The gaping hole left behind the first time I left New Hampshire is filled with mountains.   The piece of me I left in Iceland- well, I took away some sort of heritage.

And in and from North Carolina?  Only and ever love.

And it never seems to matter, how many places I go.  It does not matter how many people I meet, how much time I spend.  There is always a part of me left behind.  And there is inevitably a part of everything else in me.

Much love.  Too much until Next Time?

Saturday, May 3, 2014

A Singular Obsession

I recently discovered a band called Augustines.  And yes, yes I did discover them on a terrible series on Hulu.  And no, no I will not tell you which one.

Moving on- their album Augustines has been creeping over and over up on me.  I listened to it today, walking Henry and running.  This is the album of the summer I think: this is windows down, volume up, and let the Jeep fly album.

All the songs are delicious in their own muddled mixture of Springsteen-esque/U2-ish/BonIver-dom.

Weary Eyes is Longing.

Cruel City is Jump Around and Dance.

Nothing to Lose But Your Head… well, I already have a theme song.  But this one is pulling a close second.  For these lyrics:

Have you ever felt lonely?
Like your hollow heart's hanging in the wind?
Your black lungs can't breathe
Ya got nothing to lose but your head

(Um, yes.)

There are nights that I can't sleep
My mind feels like an
Empty parking lot for the unloved and lonesome ones
They sit at a table in my head, 
My head, you feel see through
Like everyone sees your heart
Is blown apart, that it's crippled
And cracked and had enough…

(Yes again.  Cracked and had enough… and sometimes every inch of me is that empty parking lot...)

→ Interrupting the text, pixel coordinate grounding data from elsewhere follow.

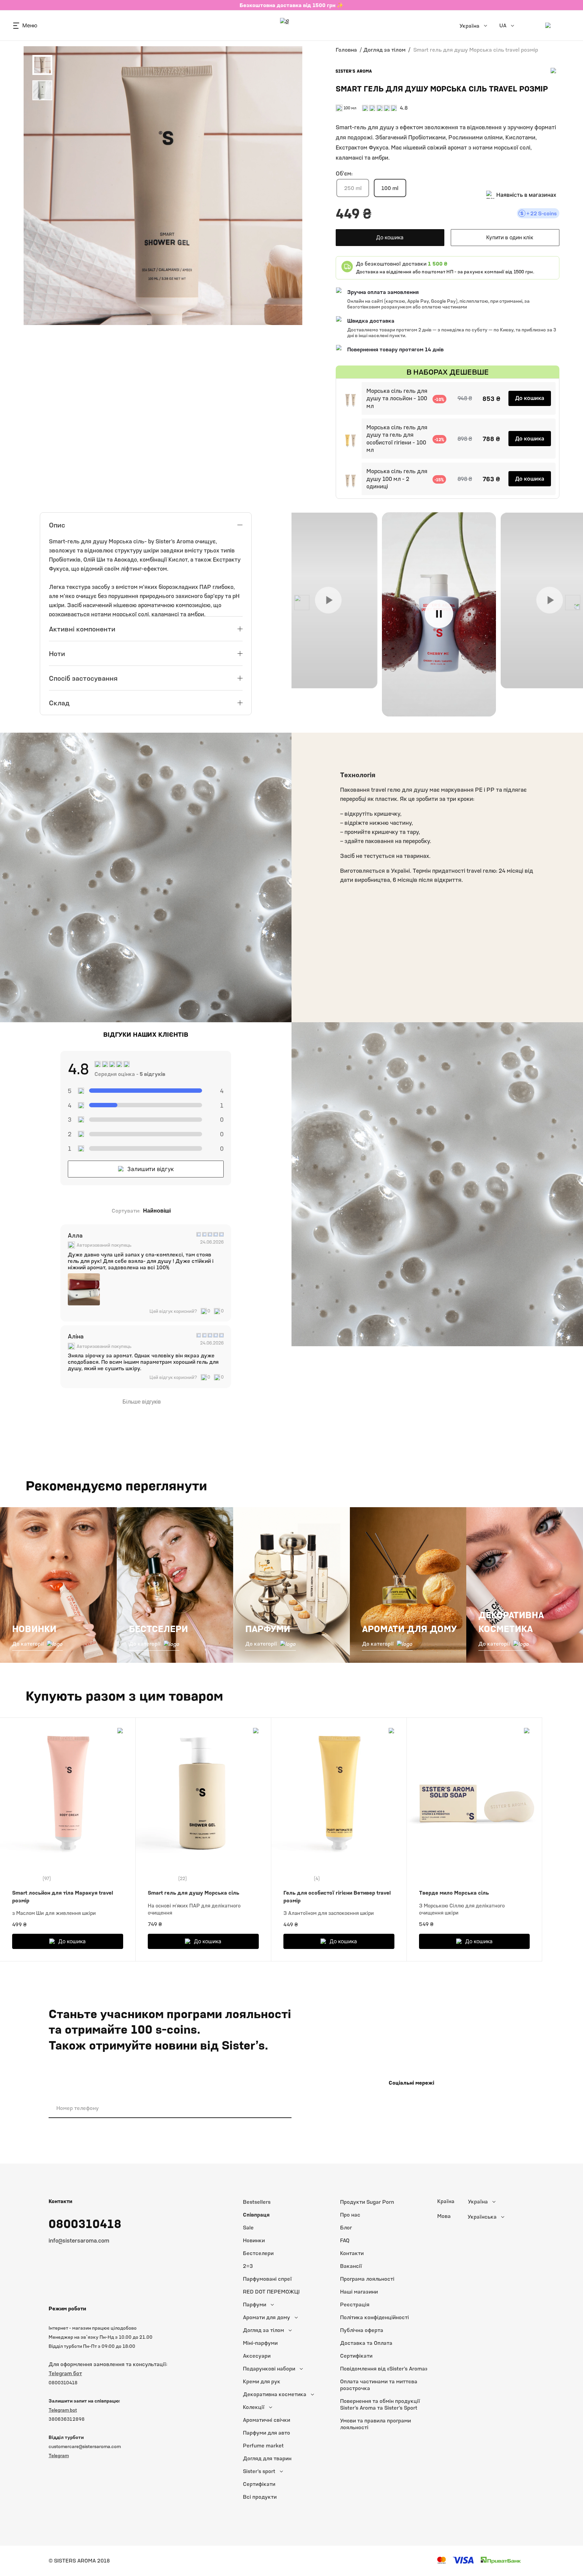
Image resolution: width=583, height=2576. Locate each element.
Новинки (254, 2240)
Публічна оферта (361, 2330)
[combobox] (496, 2202)
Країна (445, 2201)
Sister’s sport (259, 2471)
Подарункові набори (269, 2368)
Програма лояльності (367, 2279)
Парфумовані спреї (267, 2279)
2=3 (248, 2266)
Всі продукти (260, 2497)
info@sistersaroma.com (79, 2240)
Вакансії (351, 2266)
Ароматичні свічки (266, 2420)
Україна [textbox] (478, 2202)
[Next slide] (572, 602)
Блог (346, 2227)
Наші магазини (359, 2291)
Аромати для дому (266, 2317)
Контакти (352, 2253)
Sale (248, 2227)
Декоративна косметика (274, 2394)
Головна (346, 49)
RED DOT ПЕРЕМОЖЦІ (271, 2291)
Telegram (59, 2455)
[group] (84, 1289)
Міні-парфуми (260, 2343)
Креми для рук (261, 2381)
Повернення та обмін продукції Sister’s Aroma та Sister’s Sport (380, 2404)
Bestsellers (257, 2202)
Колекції (254, 2407)
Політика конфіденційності (374, 2317)
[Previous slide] (301, 602)
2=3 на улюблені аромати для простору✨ (291, 5)
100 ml (389, 188)
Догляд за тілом (384, 49)
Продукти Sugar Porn (367, 2202)
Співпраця (256, 2215)
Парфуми (254, 2304)
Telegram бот (65, 2373)
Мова (444, 2216)
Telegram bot (63, 2410)
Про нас (350, 2215)
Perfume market (263, 2445)
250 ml (353, 188)
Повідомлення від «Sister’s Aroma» (383, 2368)
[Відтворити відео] (328, 600)
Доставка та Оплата (366, 2343)
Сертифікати (259, 2484)
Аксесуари (257, 2356)
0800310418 (85, 2223)
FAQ (345, 2240)
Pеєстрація (354, 2304)
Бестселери (258, 2253)
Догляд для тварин (267, 2458)
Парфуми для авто (266, 2433)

Have you ever lost someone?
Screamed Holy Mary down the hall
Or cried against the steering wheel?
And hated every mirror you ever saw?

(Yes. Yes. Yes and Yes. YES).

Have you reached out in a cold cold night
Waved goodbye into headlights, or known you were wrong your whole life?
The day you felt true love, love…
You feel see through
Like everyone sees your heart
Is blown apart, that it's crippled
And cracked and had enough…

(Again with the YES.)

You can understand, maybe, why I would designate this a secondary theme song.  Every single word in this lyric set screams.. Hi Kate.

Hating mirrors, crying against steering wheels, struggling to fill a hollow heart?  I have done all of these things.

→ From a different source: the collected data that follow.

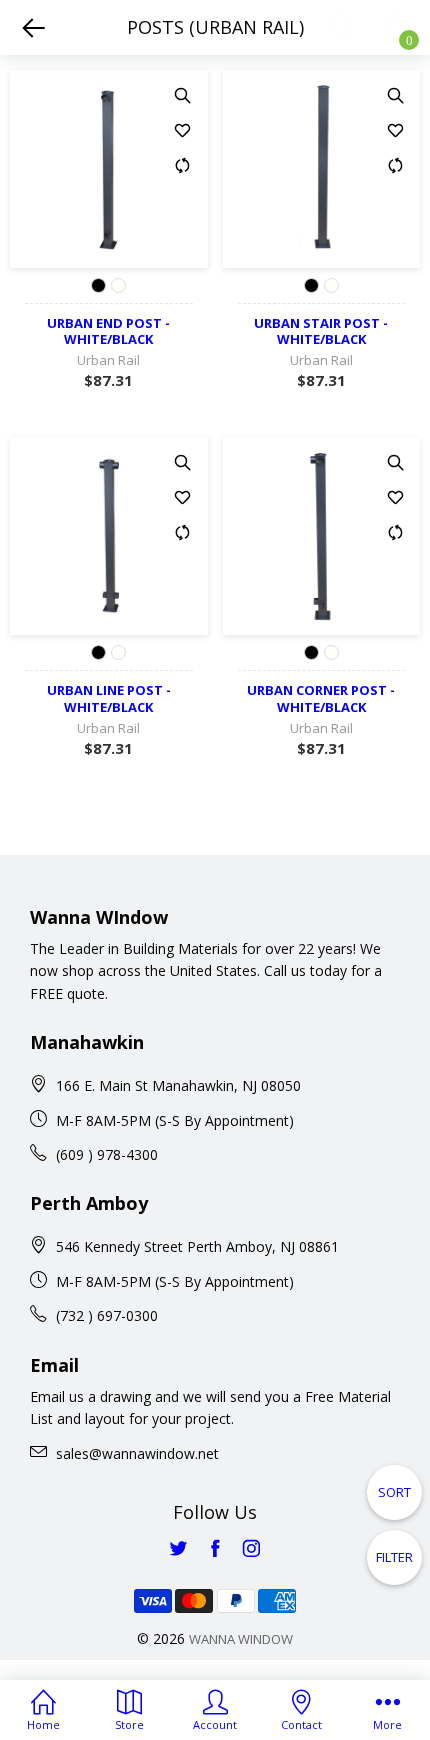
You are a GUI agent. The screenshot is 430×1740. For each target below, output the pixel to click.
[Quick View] (183, 95)
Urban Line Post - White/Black (109, 699)
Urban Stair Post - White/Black (321, 332)
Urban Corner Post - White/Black (321, 699)
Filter (394, 1557)
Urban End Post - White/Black (108, 332)
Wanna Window (241, 1639)
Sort (394, 1492)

I have cried against steering wheels and then leaned my head back and continued to cry against the headrest in the Jeep.. in both of my Jeeps.  In my mom's Mustang and my old Mercedes.

I have threatened to break all of the mirrors in my world.  (If you search 'mirrors' in my blog- you'll get a sense of why I might not love them.)

I have had those conversations, on the dark nights of the soul, with the other lonely ones who inhabit my space.

And that heart- I have tried to cobble that cracked heart back together more times than I care to number.

I love this song.

Until we next meet…

Thursday, May 1, 2014

May Day Dreams

It does not feel like Beltane in New England- not today.  Today it feels like dreary.

Especially after a night of nonstop dreams.  I dreamt of dogs; I dreamt of you; I dreamt of buying bikes and learning to waltz with Richard Fosse (Sherri was there, too); I dreamt of you again.

Let me go backward before I go forward:

Beltane has a lot to do with cleansing and protecting- cleanse the soul, homestead, the heart.  Protect the same.  Make sure our business is in order so that as we move to the lightness of the year we can dance and celebrate and live with that lightness…. without worry, without fear.

And dreams have a way of cleansing the mind, of offering it some protection, some revelation, in sleep.    Dreams are nightly May Days… they set up possibilities, and then knock them down in equal fashion. They open doors, windows, and let the air through.  Fresh air for the spirit.

Until next time,

Open the window, let the air through.